商標登録された「FLORA-BAMA」の画像

 Viacom及び495 Productions(以下、「被告ら」とする)は、2009年のヒット作品「Jersey Shore」などのリアリティ番組を制作しています。「Jersey Shore」の成功を受け、被告らはいくつかのスピンオフ作品を制作しました。2016年、被告らは「南部のビーチ文化」に基づいた新しいスピンオフ作品を制作することを決め、「アラバマの素朴な南部の雰囲気を持つ、リラックスしたフロリダのビーチ」を表現するために「Floribama」という言葉を採用しました。被告らは、この名称が「Florabama Lounge」と関連することを認識していましたが、ガルフ湾岸の特定の地域(フロリダとアラバマの海岸)を特定するためにこの言葉を使用し、これを説明する台詞を番組内に組み込んでいました。番組ロゴは、「Jersey Shore」との関連性を強調するものでした(下記参照)。

登録された「Jersey Shore」、「Floribama Shore」の画像

2.事案の経緯
 原告らは、被告らによる「Floribama」の使用はランハム法違反であり、不当な混同とブランドの棄損をもたらしたと主張しました。連邦地裁は被告らを支持する略式判決を下したため、原告らは控訴しました。

3.第11巡回区控訴裁判所の判断
 裁判所は、芸術作品の創作者としての被告らの合衆国憲法修正第一条の権利が、原告らの商標に対する利益とブランドに関する混同を回避するための利益を上回るとした連邦地裁の判決を支持し、「芸術的表現の創作は、憲法修正第1条の保護範囲内に確実に含まれる」と示しました。この判断に至るまで、裁判所は1989年のRogers v. Grimaldiテスト(以下、「Rogersテスト」とする)を適用しました。
 Rogersテストの第一プロングでは、「ある商標の芸術的表現は、その商標の使用が、基礎となる作品と芸術的関連性が全くない場合を除き、ランハム法に違反しない」とされています。この点、裁判所は「Floribama Shore」に登場する地域とその地域のサブカルチャーを表現するために「Floribama」という言葉を使用したことは、Rogersテストの第一プロングを満たすと判断しました。同裁判所は、「Floribama」という用語が番組の制作に「必要」でなかったとしても、被告らによる「Floribama」の使用は番組に関連していれば十分であるとしています。

# 練習問題
A) 引用文によると、第11巡回区控訴裁判所が判断に至るまでに適用したテストは何か。
B) 引用文の内容を2文でまとめよ。
C) 次の(i)〜(iii)がそれぞれ引用文と一致するかを「はい」か「いいえ」で答え、根拠となる引用文の語句をそのまま引用せよ。
(i) 被告らは、「Floribama」という名称が「Florabama Lounge」と関連することを認識していなかった。
(ii) 連邦地裁は被告らを支持する略式判決を下した。
(iii) 裁判所は、「Floribama」という用語が番組の制作に必要であることを求めた。
引用文に書かれていることだけを根拠に答えてください。

# データ部分
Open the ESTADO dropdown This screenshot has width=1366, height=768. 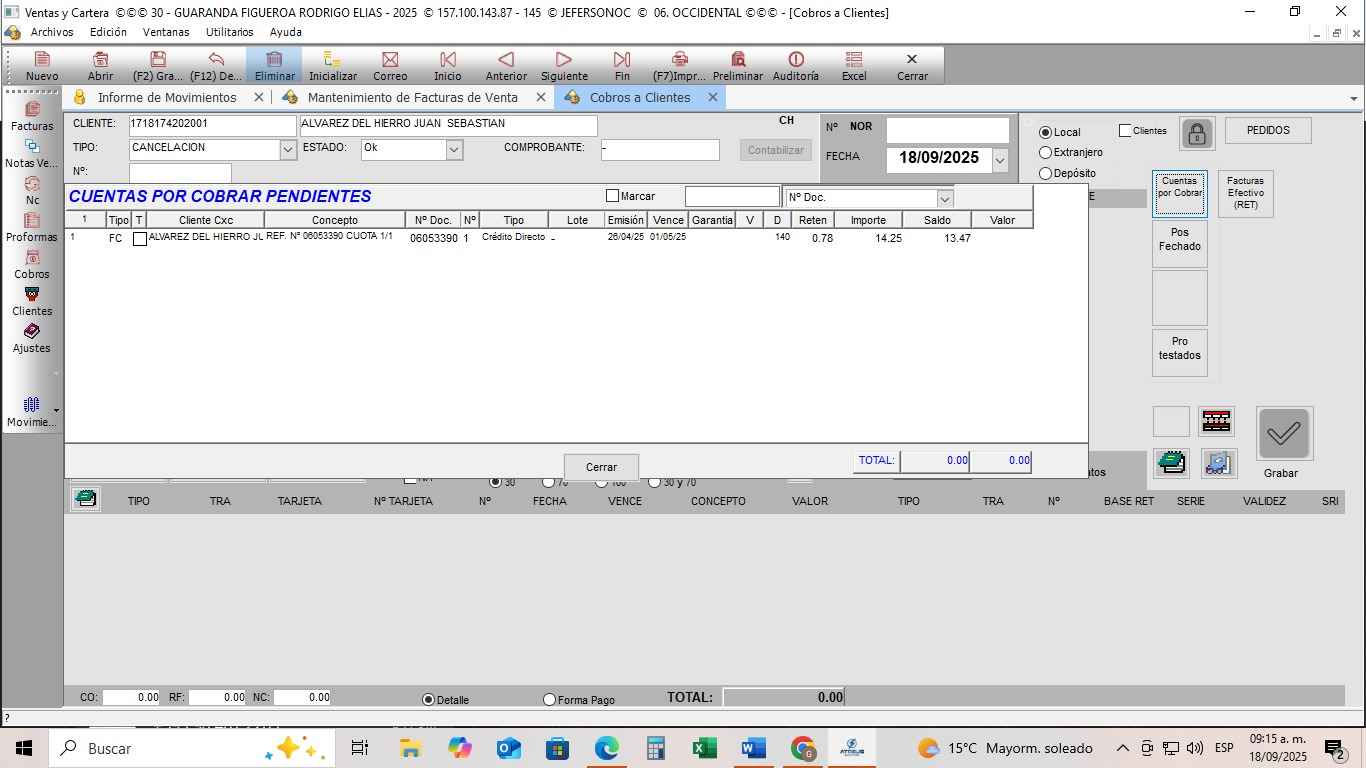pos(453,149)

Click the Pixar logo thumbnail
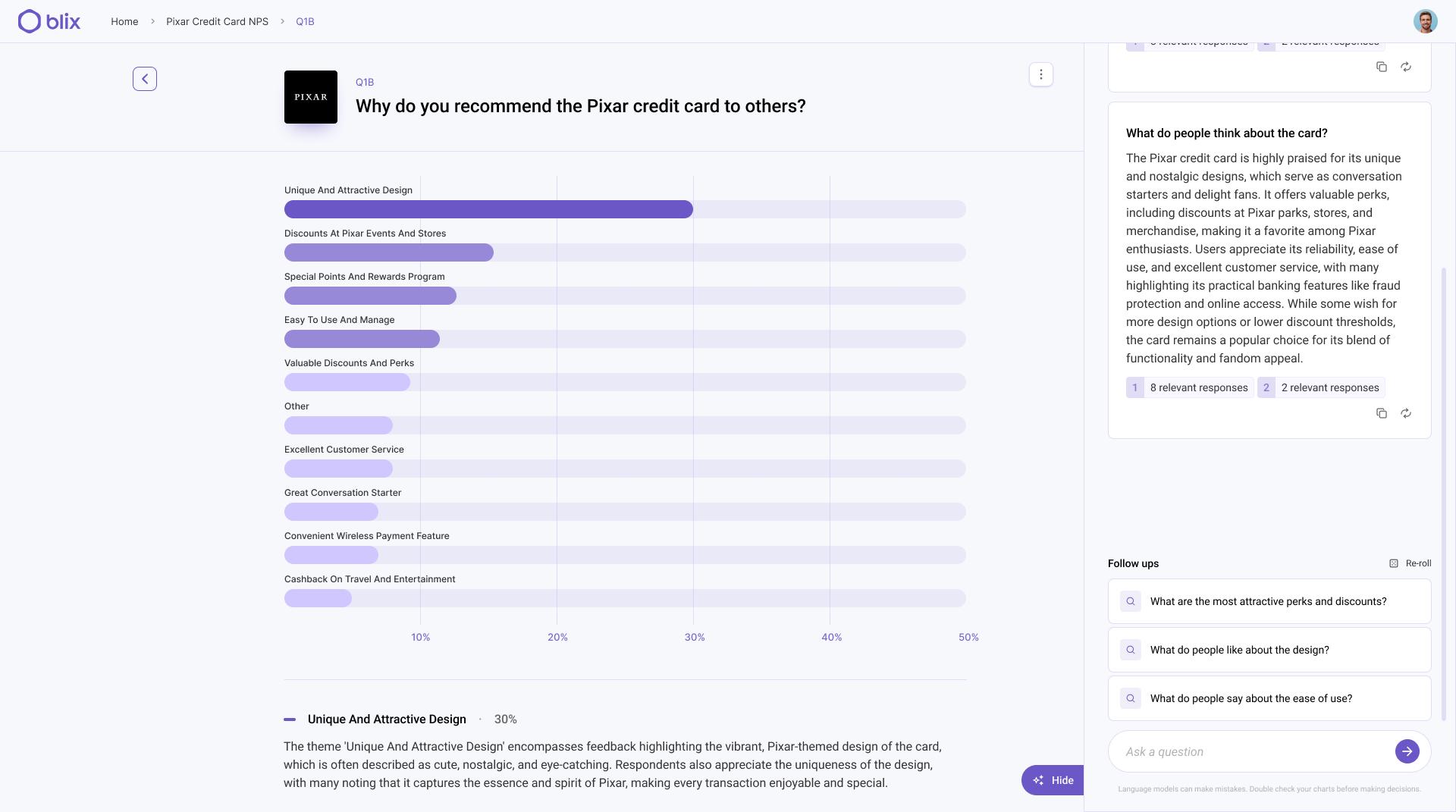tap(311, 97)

# 解答一覧
A) 1989年のRogers v. Grimaldiテスト(Rogersテスト)。

B) Viacom及び495 Productionsは「南部のビーチ文化」に基づくスピンオフ作品に「Floribama」という言葉を用いた。原告らはこれがランハム法違反で混同とブランドの棄損をもたらしたと主張したが、第11巡回区控訴裁判所はRogersテストを適用し、被告らを支持した連邦地裁の略式判決を支持した。

C)
(i) いいえ。『被告らは、この名称が「Florabama Lounge」と関連することを認識していました』
(ii) はい。『連邦地裁は被告らを支持する略式判決を下した』
(iii) いいえ。『「Floribama」という用語が番組の制作に「必要」でなかったとしても、被告らによる「Floribama」の使用は番組に関連していれば十分である』